A new State Department inspector general’s report accuses State of buying friends—or, more precisely, boosting its “likes” on Facebook to up to 2 million—by spending taxpayer dollars on Internet advertising to the tune of $630,000.
This is definitely not your father’s State Department at work.
Apparently having trouble driving traffic to its websites, in 2011, State undertook a major campaign to boost its numbers, including buying sponsored ads to increase its English-language Facebook page “likes” from 100,000 to more than 2 million and to 450,000 on Facebook’s foreign-language pages.
Yet the report states that all this digital public diplomacy fails to reach the desired audience of older decision makers and influencers: As few as 2 percent of fans actually interact with State’s pages.
Since then-Under Secretary for Public Diplomacy James Glassman in 2007 coined the term “Public Diplomacy 2.0,” the practice has caught on with a vengeance. The number of employees of State devoting their time to digital outreach—dealing with blogs, tweets, Facebook pages, and counterterrorism communication—has grown by leaps and bounds.
Social media’s appeal is easy to see: low overhead, impressive numbers (if you can get them), and appeal to younger audiences. How to make this communication effective and quantify its public diplomacy success has always been the problem.

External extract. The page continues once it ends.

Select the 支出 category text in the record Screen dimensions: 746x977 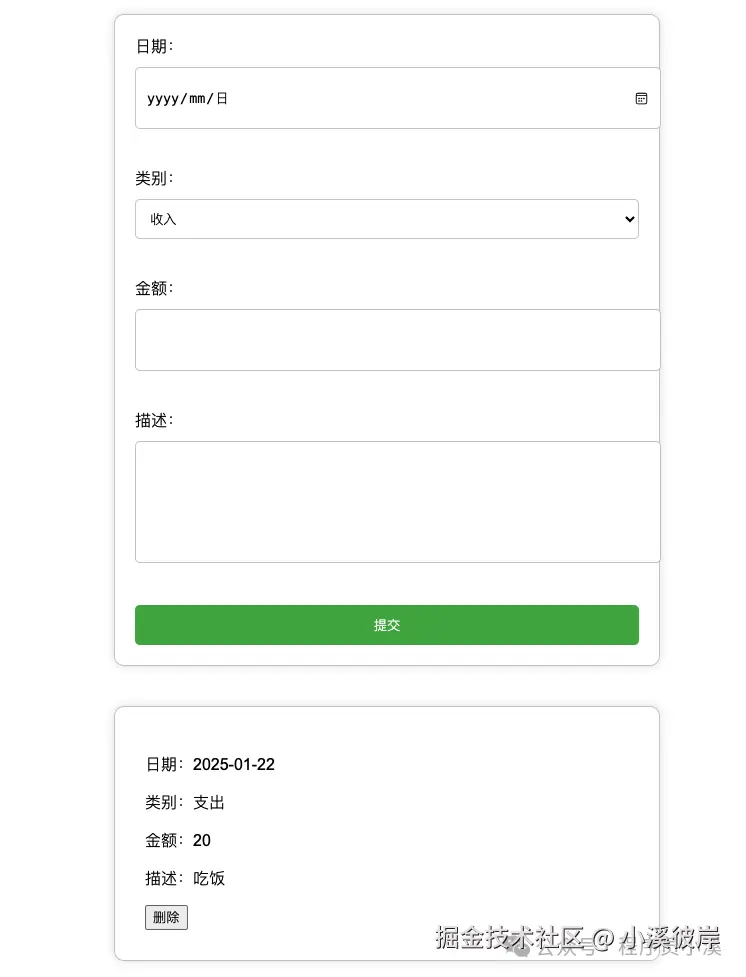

The basic problem with State’s growing reliance on social media is that social media are, well, social. They are geared toward communication with friends and those with whom one might share a cause or interest. How many people can really say they “like” the State Department or look forward to seeing a post from a U.S. embassy? Informational postings from the U.S. government are one thing; social interaction is very much another.
The State Department on July 1 lost yet another Under Secretary for Public Diplomacy, Tara Sonenshine, who is returning to private life. No word on a successor, but one of his or her first tasks should be to review State’s digital media outreach.